Award-winning nonfiction author Kelly Milner Halls uses memories from her childhood to write books for young readers. “The freedom I had to explore miles of undeveloped wooded acres and everything that thrived in those woods gave birth to every book I’ve ever written,” she says. Her experiences between the ages of nine and twelve were “the happiest, most joyful, discovery ridden” of her life.
She recalls gathering what she thought was an abandoned spider egg, placing it in a jelly jar with holes punched in the metal lid, and waiting for it to hatch. Every day, Halls watched and waited. “One day when I was all but convinced it would never hatch, I saw something move from inside the egg.” To her surprise, the egg yielded a single lizard rather than dozens of spiders. “I got to watch it take its first breath of air, its first steps inside the jar. I watched it scamper away when I set it free where I’d found it months before…I remember the wonder I felt, the magic—like it was yesterday.”
Although Halls was a reader, she thought fiction was boring and too much work.
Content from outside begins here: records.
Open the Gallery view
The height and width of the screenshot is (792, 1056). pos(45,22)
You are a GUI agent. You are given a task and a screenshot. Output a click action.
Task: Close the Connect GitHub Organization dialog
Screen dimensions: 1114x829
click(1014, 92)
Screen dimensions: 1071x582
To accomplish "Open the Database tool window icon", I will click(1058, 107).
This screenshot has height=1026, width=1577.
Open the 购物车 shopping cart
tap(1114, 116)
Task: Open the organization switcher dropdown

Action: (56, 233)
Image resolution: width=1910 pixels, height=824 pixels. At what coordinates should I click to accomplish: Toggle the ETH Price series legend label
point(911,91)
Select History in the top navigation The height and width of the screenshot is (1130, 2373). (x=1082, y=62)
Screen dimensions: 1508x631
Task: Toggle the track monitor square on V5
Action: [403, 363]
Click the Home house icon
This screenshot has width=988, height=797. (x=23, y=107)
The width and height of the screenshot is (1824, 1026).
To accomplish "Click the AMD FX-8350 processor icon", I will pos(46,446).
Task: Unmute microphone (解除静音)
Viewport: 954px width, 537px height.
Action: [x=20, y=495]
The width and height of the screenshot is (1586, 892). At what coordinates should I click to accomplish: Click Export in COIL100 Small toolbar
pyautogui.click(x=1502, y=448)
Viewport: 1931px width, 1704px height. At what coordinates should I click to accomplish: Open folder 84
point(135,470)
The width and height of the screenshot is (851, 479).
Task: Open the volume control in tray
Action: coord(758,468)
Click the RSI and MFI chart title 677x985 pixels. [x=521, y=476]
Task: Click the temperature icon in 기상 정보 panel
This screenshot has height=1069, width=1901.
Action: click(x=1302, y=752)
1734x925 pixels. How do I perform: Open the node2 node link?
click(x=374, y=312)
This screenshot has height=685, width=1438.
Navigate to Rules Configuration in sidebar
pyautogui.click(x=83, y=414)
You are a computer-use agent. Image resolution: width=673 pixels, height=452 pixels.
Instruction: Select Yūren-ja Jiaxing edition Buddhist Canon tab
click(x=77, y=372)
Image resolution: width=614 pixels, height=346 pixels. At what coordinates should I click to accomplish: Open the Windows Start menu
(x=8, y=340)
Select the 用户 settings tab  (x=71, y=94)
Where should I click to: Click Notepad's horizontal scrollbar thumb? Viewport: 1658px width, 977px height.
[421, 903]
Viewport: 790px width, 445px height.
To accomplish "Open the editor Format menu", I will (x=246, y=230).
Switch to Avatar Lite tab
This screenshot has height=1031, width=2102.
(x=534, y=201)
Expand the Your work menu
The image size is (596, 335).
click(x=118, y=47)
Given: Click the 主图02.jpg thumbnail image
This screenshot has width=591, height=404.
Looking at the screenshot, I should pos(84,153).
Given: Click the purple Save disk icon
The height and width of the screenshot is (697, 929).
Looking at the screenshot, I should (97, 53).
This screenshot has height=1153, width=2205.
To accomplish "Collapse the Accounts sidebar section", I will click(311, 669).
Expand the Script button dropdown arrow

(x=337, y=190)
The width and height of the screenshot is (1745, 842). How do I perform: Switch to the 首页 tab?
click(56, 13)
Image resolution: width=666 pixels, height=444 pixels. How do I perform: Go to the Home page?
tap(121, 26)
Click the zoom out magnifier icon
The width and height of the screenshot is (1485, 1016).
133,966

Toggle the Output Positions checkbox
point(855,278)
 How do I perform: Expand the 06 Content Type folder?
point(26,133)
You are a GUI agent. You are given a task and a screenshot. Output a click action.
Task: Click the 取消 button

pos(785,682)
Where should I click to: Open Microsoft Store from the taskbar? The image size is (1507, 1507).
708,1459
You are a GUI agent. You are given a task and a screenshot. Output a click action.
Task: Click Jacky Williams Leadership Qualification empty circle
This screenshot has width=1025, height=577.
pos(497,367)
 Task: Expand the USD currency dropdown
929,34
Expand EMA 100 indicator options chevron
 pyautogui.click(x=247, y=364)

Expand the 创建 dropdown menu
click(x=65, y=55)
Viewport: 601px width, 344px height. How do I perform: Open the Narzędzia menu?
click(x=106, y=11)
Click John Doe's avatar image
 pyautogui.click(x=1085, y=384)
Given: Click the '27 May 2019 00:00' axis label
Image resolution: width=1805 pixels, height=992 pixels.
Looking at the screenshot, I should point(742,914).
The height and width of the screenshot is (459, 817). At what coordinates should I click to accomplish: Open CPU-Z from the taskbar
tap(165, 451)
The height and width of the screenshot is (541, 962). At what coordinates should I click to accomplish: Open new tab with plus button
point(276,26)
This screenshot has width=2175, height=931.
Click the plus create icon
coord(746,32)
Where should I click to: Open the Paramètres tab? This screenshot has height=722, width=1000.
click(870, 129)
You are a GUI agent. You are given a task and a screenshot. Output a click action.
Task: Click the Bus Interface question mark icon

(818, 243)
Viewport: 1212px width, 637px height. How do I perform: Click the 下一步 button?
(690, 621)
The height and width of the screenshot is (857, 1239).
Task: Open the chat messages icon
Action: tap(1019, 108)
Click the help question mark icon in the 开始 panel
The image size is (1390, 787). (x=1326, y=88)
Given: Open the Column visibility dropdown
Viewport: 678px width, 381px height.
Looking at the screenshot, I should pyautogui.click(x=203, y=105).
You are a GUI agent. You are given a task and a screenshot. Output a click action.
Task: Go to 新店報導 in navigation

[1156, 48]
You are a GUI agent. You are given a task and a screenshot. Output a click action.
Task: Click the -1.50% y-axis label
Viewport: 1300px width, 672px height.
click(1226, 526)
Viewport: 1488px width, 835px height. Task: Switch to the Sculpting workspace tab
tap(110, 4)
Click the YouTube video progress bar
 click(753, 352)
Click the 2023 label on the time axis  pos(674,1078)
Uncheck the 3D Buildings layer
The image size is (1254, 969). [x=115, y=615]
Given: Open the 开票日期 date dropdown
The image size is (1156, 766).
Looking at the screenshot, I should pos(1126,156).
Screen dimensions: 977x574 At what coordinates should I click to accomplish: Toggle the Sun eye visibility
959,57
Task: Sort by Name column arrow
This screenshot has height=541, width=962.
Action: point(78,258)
Until her teacher read Charlotte’s Web aloud. “Fern was so much like me, I thought the writer knew me,” Halls says. “And that connection convinced me fiction had a value.” Up until that time, biographies of Abraham Lincoln were her favorite books. “I almost never found books that appealed to me as a kid,” she says. Today, her passion for natural history, the weird, the supernatural, and the unexplainable permeates her books for children. “I write the books I would have loved as a child.”
For example, when Halls was young a friend sent her a postcard with a picture of a mummy on the front. “It gave me nightmares,” she says, “but it also made me terribly curious. Who was that dead guy? How did he die? Did he have a name? No one could answer my questions.” As an adult, Halls finally had the power to locate experts to answer her questions. Mysteries of the Mummy Kids attempts to dispel a child’s fear about mummies with the facts. “Once you have answers, fear evaporates,” she says.
After writing Wild Dogs, a book that explores dogs from various continents, Halls turned her attention to Wild Horses. At the time, the U.S. was at war with Iraq and Halls was conducting research on wild horses of the Middle East. She read an article about a U.S soldier named Major William Sumner assigned to save deposed dictator Saddam Hussein’s Arabian stallions. Although the horses were not wild, they were as close to the wild Arabian bloodline as she could get. She emailed the soldier and interviewed him for her book. Major Sumner’s chance comment that horses were not the only animals he rescued planted the seed for Halls’ next book. After the bombing of Baghdad, only 40 starving emaciated animals remained out of a collection of 600 at the Baghdad Zoo. Saving the Baghdad Zoo credits Major Sumner, the Iraqi people, and several organizations for an enduring symbol of hope and peace.
The research process for each of Halls’ books lasts anywhere from three to five years. “Enormous amounts of research are necessary,” she says, “in part because the topics are somewhat unusual. There were no books about albinism when I wrote Albino Animals, apart from text book and medical materials.” Halls frequently interviews experts and attends professional conferences on her book’s topic. Before writing the manuscript, she creates a proposal and writes a sample chapter, which she submits to a group of carefully targeted editors.
According to Halls, the biggest misconception about writing for children is that it is easier than writing for adults. “Untrue,” she says. “It’s much harder. I know because I’ve done both. Writing for kids is far more intense because you have to do the same research you would for grown-ups, then bring it into focus for a younger reader, developmentally speaking. You have to bring some very sophisticated ideas and processes into clear view for kids who have never even imagined them before.” In a funny research twist, Halls set out to prove that Sasquatch was not real when embarking on In Search of Sasquatch. “I slowly evolved to thinking I was wrong,” she says. “Sasquatch surprised me and that’s hard to do.”
Halls admits that she craves approval for her writing, but not in the form of traditional awards and reviews. “They are nice,” she says, “but I crave the approval of the kids for whom I write. Knowing they love [my] books is the best form of prestige. They are the reason I write.”
Whether Halls speaks to students or a group of writers, she always advises her audience to embrace their inner weirdness. “My career began to soar the minute I embraced the person I really was,” Halls says. “No more wishing I was like another writer. No more wishing I could write something else. The minute I began to love the work I was good at, that work rewarded me. I hope that will help other writers search for authenticity in themselves, too.”